**DIRECTIONS FOR THIS TASK**
Please give back, exactly as written, the lines from the line with "Image resolution: width=576" to the line with "1578x983 pixels." in the listing below, leaving out all pictures.

**SUPPLIED MATERIAL**
# # # # # # #
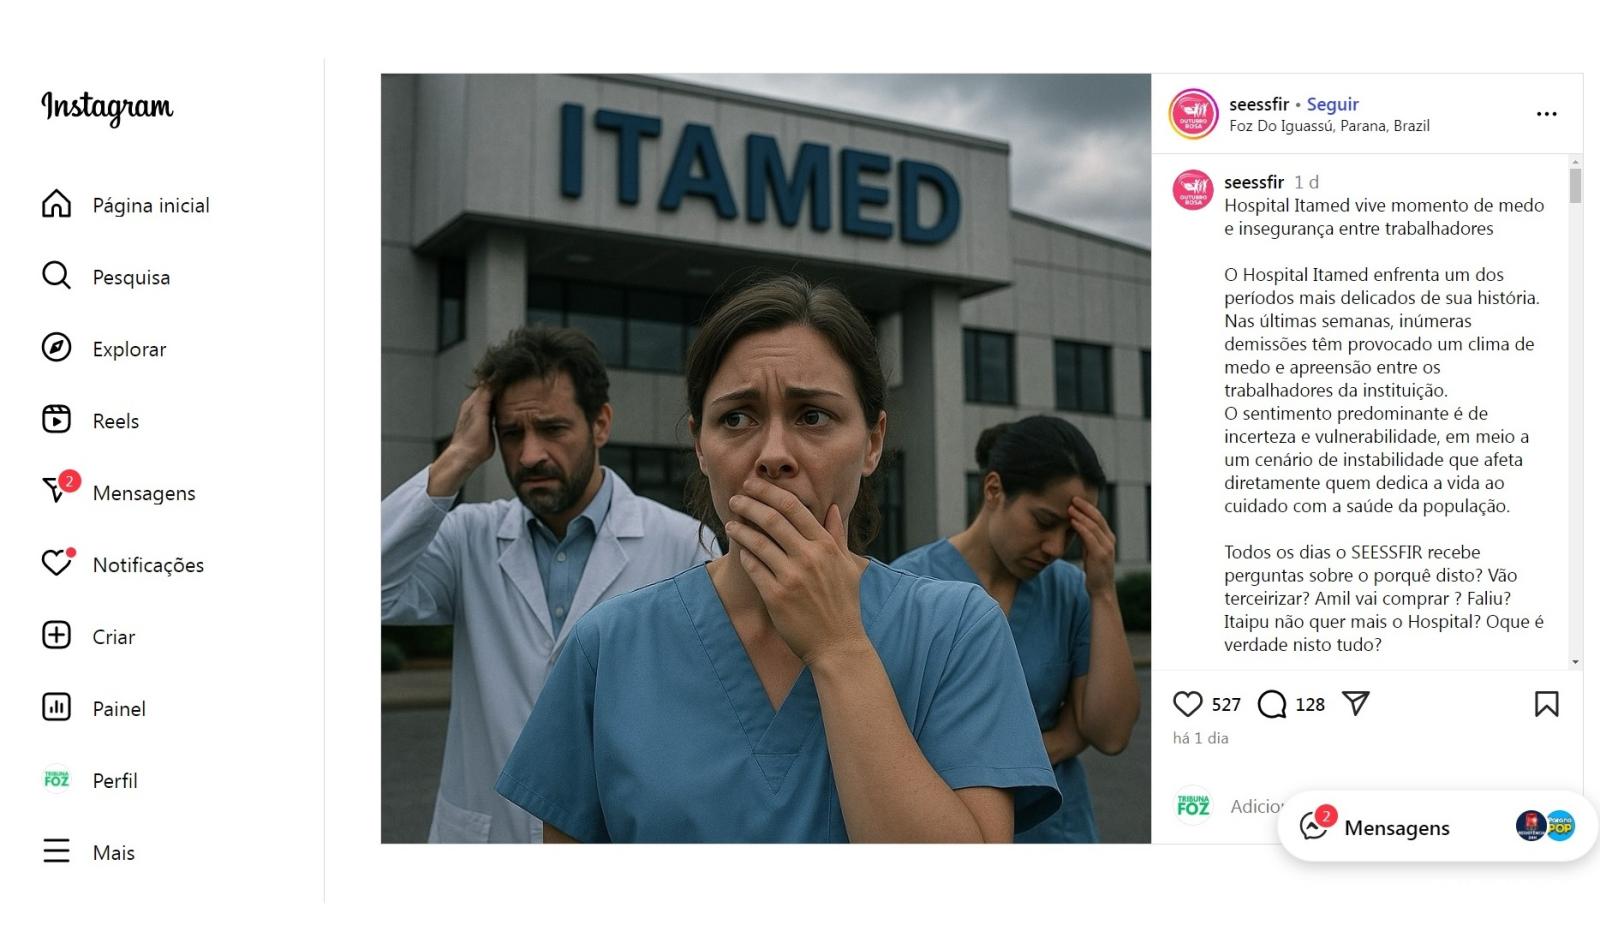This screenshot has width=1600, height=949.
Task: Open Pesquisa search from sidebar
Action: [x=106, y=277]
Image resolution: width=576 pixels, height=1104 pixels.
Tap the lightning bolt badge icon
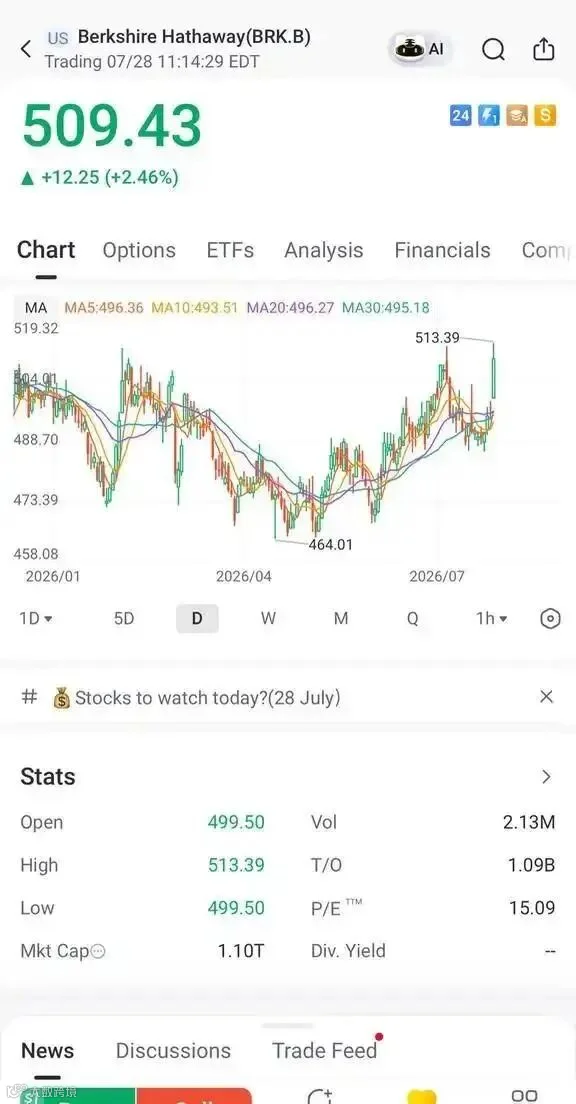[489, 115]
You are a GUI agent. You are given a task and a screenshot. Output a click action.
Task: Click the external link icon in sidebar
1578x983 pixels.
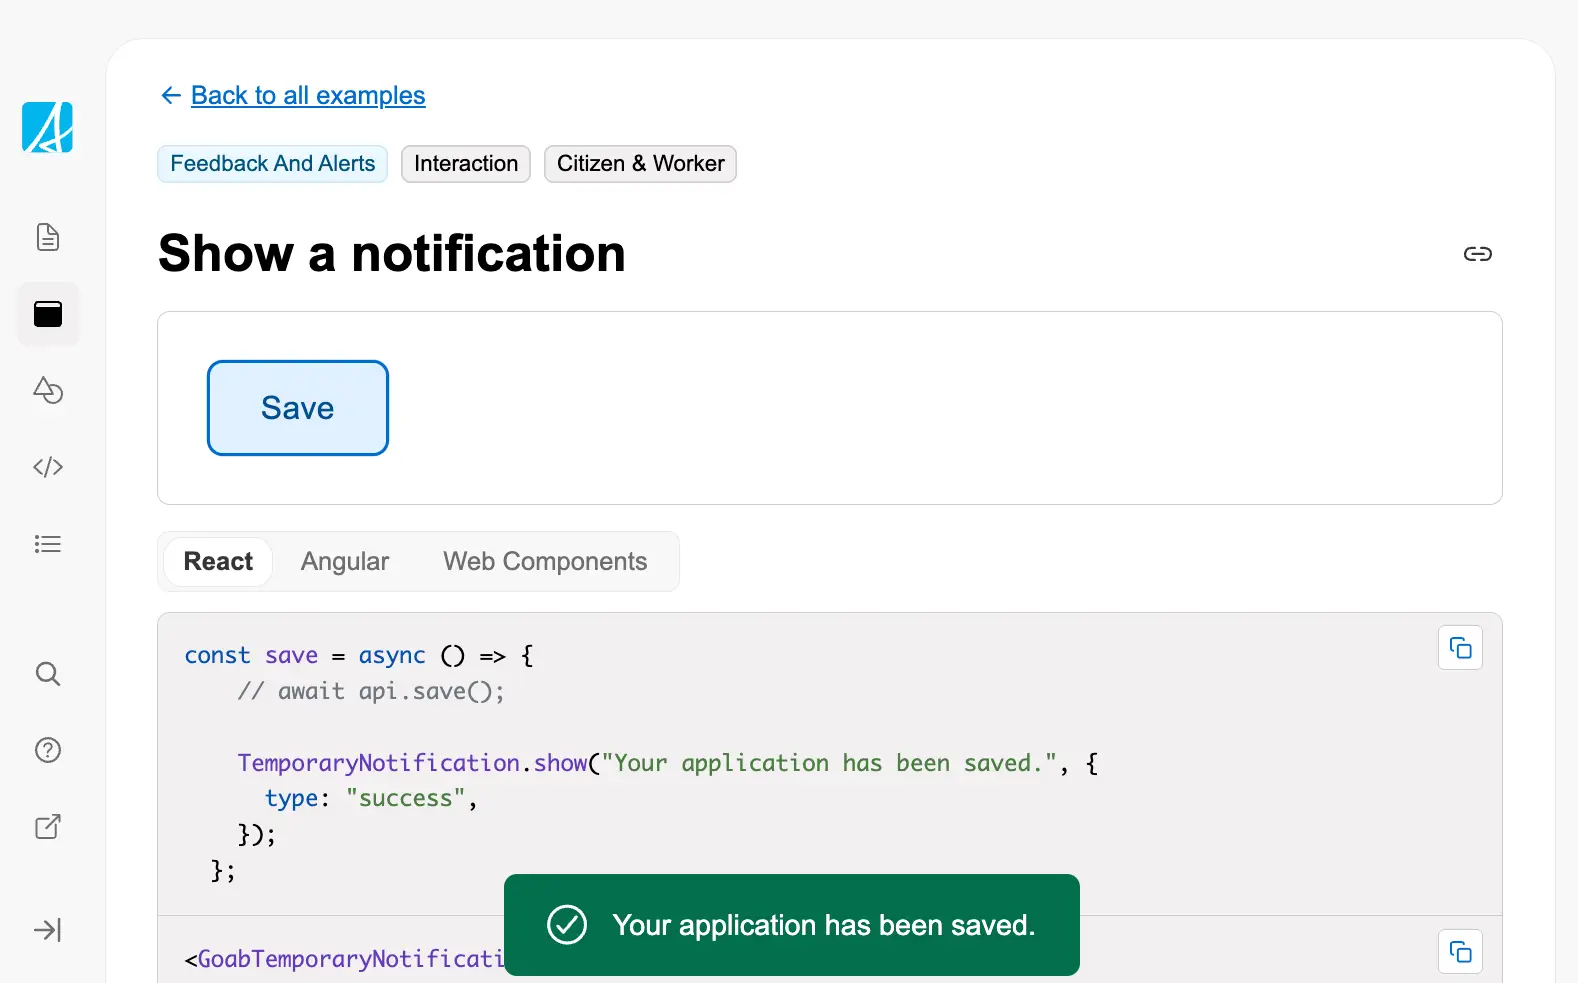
# # # # # # #
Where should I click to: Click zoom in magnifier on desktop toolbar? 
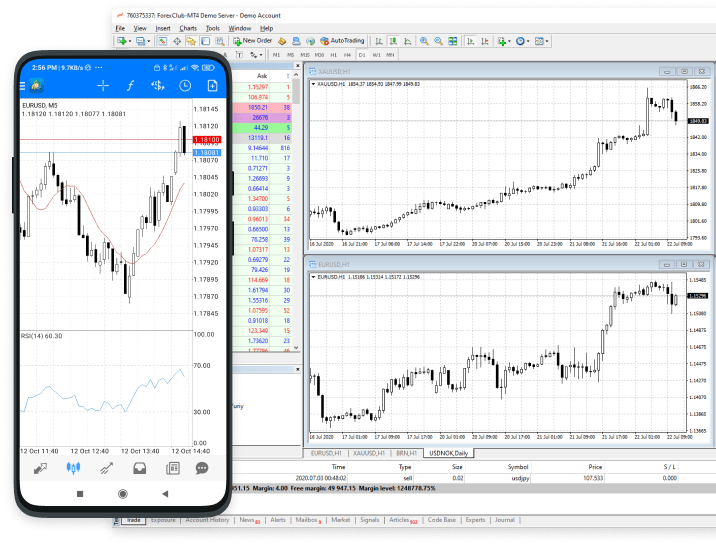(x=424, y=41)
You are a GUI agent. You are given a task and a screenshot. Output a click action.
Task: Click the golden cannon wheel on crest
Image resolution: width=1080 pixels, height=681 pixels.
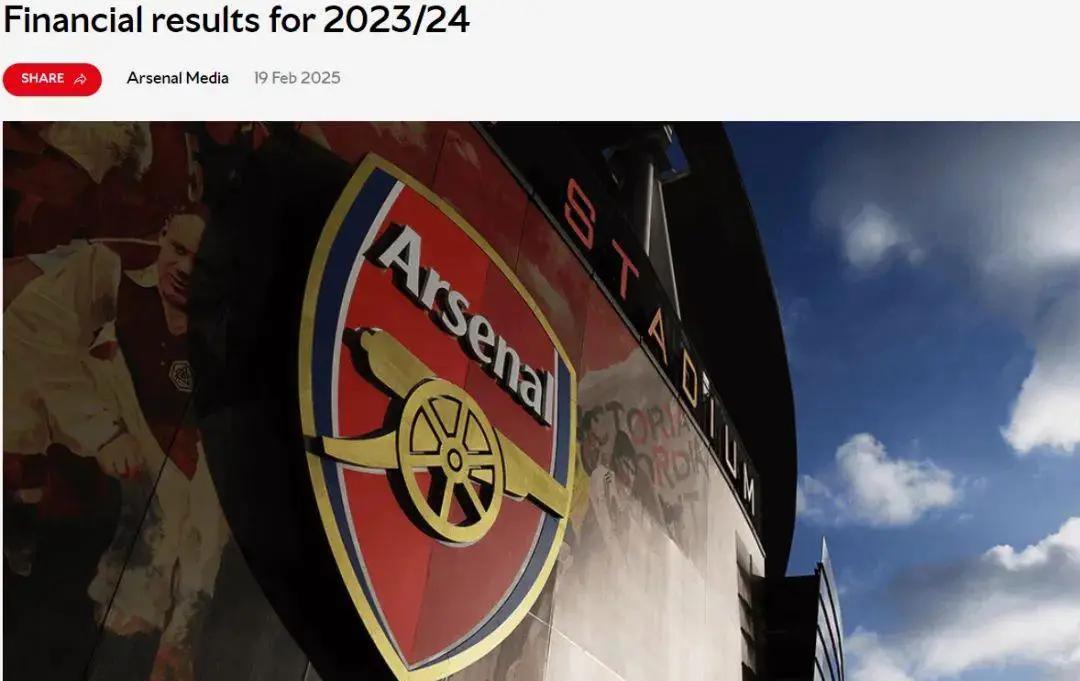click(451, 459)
# # # # # # #
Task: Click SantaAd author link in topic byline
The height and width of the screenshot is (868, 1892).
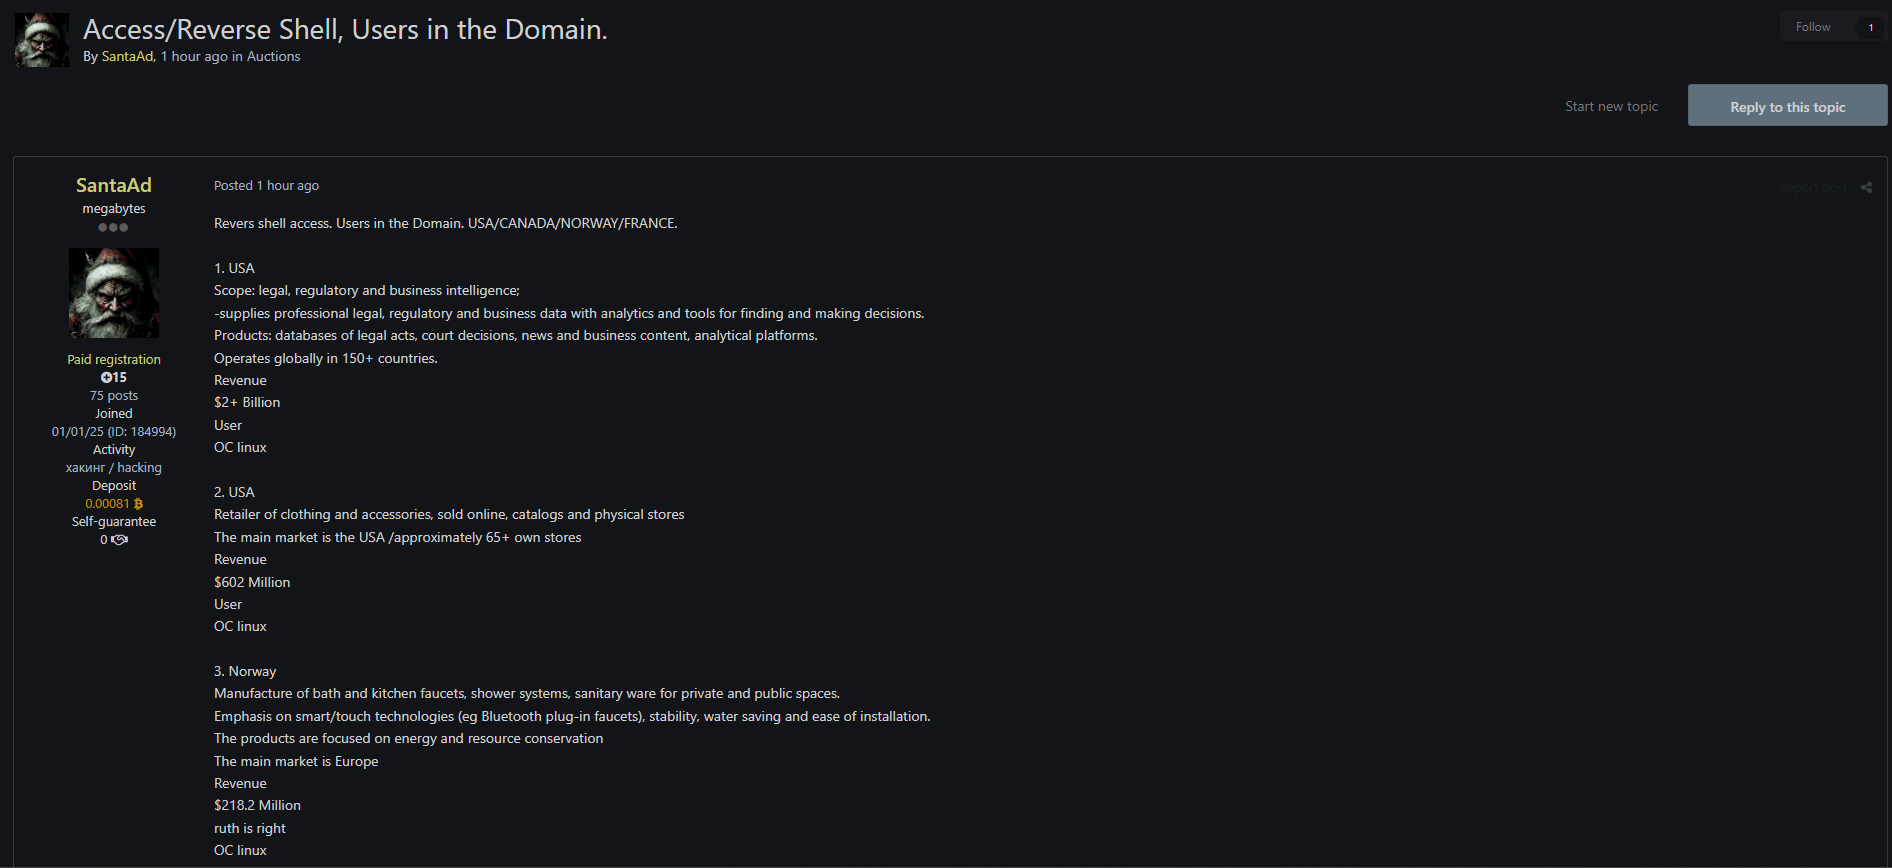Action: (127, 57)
# # # # # # #
**OUTPUT FOR THIS EXERCISE**
Image resolution: width=576 pixels, height=1104 pixels.
Tap the lightning bolt badge icon
[489, 115]
You are a GUI agent. You are given a task and a screenshot. Output a click action.
Task: Click the external link icon in sidebar
1578x983 pixels.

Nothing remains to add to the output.